Location
Nevada
Ownership
100%
Project Stage
Brownfields Discovery and Re-Exploration
Metals
Gold & Silver
Property Size
~4,275 acre (100% control)
Deposit Type
Epithermal vein district
Despite its rich history, large sections of the Comstock District have seen virtually no exploration for over 100 years because of small, highly fragmented mining properties and ownership. Recent land consolidation by Mackay, which has unified a single large and contiguous land package under Mackay control, has removed this barrier to exploration.

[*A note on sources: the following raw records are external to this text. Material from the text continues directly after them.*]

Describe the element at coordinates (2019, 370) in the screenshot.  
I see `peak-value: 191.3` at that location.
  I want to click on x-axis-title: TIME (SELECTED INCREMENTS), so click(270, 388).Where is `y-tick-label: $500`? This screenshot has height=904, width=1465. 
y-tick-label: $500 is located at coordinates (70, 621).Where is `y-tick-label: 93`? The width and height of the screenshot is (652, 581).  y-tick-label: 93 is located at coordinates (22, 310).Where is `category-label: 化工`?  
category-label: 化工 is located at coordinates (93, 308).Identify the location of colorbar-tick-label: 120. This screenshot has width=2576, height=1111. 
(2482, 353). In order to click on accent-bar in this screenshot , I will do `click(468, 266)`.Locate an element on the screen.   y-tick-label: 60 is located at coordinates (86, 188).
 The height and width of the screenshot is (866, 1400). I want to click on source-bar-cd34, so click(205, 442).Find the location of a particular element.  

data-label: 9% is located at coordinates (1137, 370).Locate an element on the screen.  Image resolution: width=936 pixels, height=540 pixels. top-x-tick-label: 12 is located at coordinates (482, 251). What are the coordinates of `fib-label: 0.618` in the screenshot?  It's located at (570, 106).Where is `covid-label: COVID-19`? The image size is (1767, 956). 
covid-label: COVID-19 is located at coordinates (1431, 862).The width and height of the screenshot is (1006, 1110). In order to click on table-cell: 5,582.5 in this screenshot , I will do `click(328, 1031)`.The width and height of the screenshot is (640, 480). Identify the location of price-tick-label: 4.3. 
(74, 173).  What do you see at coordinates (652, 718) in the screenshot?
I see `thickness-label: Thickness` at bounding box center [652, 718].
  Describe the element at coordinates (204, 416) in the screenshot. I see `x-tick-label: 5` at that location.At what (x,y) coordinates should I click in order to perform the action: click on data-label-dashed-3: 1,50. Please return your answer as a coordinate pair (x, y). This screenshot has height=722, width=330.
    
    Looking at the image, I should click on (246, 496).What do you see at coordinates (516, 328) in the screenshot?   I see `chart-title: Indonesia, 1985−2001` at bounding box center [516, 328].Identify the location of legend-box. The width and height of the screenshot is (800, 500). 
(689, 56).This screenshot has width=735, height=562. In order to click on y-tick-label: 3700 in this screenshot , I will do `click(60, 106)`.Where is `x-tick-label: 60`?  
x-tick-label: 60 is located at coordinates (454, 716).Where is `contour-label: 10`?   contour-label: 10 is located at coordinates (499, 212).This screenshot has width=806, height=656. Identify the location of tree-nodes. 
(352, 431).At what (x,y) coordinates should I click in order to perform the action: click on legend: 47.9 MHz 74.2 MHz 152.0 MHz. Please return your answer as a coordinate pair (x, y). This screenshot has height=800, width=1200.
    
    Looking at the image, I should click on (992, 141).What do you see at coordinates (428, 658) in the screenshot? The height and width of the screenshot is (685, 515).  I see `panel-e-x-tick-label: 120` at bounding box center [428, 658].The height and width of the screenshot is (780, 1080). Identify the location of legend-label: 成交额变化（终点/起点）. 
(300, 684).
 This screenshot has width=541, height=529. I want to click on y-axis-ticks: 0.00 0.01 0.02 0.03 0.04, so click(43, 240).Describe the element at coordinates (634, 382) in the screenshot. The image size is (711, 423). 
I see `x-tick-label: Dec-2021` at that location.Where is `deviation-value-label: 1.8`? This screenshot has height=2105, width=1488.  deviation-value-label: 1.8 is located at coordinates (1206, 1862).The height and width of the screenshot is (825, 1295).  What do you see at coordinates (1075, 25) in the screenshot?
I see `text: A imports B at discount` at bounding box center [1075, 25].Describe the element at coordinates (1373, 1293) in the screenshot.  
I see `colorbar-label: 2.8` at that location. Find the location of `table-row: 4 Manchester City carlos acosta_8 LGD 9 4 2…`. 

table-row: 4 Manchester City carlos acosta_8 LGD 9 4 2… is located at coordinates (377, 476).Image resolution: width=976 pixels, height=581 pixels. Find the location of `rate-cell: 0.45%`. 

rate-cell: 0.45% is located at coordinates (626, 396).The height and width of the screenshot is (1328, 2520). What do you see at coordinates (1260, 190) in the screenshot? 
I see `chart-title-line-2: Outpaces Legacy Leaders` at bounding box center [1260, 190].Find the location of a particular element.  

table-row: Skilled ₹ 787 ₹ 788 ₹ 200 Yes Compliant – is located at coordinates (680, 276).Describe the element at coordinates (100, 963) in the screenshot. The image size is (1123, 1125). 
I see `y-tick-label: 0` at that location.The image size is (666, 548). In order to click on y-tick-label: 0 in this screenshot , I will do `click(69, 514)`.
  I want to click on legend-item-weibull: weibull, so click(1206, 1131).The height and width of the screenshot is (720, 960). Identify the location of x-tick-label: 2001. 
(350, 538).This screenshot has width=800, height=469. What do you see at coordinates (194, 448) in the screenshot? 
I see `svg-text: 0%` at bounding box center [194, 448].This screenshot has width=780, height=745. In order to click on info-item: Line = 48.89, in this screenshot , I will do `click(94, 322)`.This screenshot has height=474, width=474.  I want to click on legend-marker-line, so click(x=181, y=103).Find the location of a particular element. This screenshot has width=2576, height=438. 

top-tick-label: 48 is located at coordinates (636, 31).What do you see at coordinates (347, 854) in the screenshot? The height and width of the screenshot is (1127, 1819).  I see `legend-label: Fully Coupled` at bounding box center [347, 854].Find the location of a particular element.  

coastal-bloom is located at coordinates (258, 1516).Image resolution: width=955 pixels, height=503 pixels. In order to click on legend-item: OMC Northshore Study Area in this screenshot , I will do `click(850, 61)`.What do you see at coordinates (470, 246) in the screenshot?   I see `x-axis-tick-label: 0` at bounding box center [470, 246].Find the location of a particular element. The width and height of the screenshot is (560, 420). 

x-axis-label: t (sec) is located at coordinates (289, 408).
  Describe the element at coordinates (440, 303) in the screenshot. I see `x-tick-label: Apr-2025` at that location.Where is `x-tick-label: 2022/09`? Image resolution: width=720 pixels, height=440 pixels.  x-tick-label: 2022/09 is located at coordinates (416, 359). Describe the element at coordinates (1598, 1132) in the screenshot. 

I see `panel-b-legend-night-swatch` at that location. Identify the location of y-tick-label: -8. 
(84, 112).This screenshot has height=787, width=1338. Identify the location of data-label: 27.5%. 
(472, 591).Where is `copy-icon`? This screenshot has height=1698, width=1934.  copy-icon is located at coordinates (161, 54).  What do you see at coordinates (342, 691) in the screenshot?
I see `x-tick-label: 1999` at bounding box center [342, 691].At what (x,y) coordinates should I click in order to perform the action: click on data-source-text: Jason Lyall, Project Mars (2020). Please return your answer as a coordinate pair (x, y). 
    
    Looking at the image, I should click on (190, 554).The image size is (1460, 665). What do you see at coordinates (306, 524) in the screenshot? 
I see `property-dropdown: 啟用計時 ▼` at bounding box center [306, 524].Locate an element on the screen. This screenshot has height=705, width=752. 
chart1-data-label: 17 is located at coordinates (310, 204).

Mackay now controls more than 7 km of strike of the District’s two major parallel vein structures – the Comstock Lode and Occidental–Brunswick Lode. A systematic, multi-platform, modern exploration strategy has been developed to target high-grade near-surface oxide opportunities, historically defined underground resources, and new bonanzas at depth.

Geology
The Comstock District sits at the northern end of the highly productive Walker Lane gold belt. The Walker Lane is a 100-km wide by 500-km long, northwest-trending structural corridor extending from Reno towards Las Vegas along the Nevada-California border, renowned as a prolific, high-grade, epithermal, and intrusive-related mineral district. It has produced over 50 million ounces of gold and 700 million ounces of silver, with major deposits and mines that include Round Mountain, Silicon and the Comstock Lode.
Geology of the Comstock District consists of Tertiary volcanic tuffs and flows of andesite and rhyolite composition that overlie an older sequence of Mesozoic metasedimentary rocks and granite. Extensional basin-and-range tectonism produced northwest-to-northeast-trending faults that became the sites of hydrothermal fluid flow and epithermal quartz-carbonate vein formation. These veins, rich in gold and silver, comprise the veins or lodes of the Comstock District.
The silver-gold deposits at Comstock are categorized as classic low-sulfidation epithermal style mineralization, the same style responsible for many of the world’s most profitable precious-metal camps. Mineralization occurs in networks of quartz-rich veins, stockworks, and breccias developed along major fault zones. Historically, extremely rich “bonanza” zones were found where veins intersected or flexed, producing some of the highest-grade gold and silver ever mined in the American West. The majority of the district has received limited modern exploration, and today, many areas, continue to offer strong potential for new discoveries, including the Occidental-Brunswick Lode that is the near-term focus of Mackay Gold & Silver’s exploration efforts.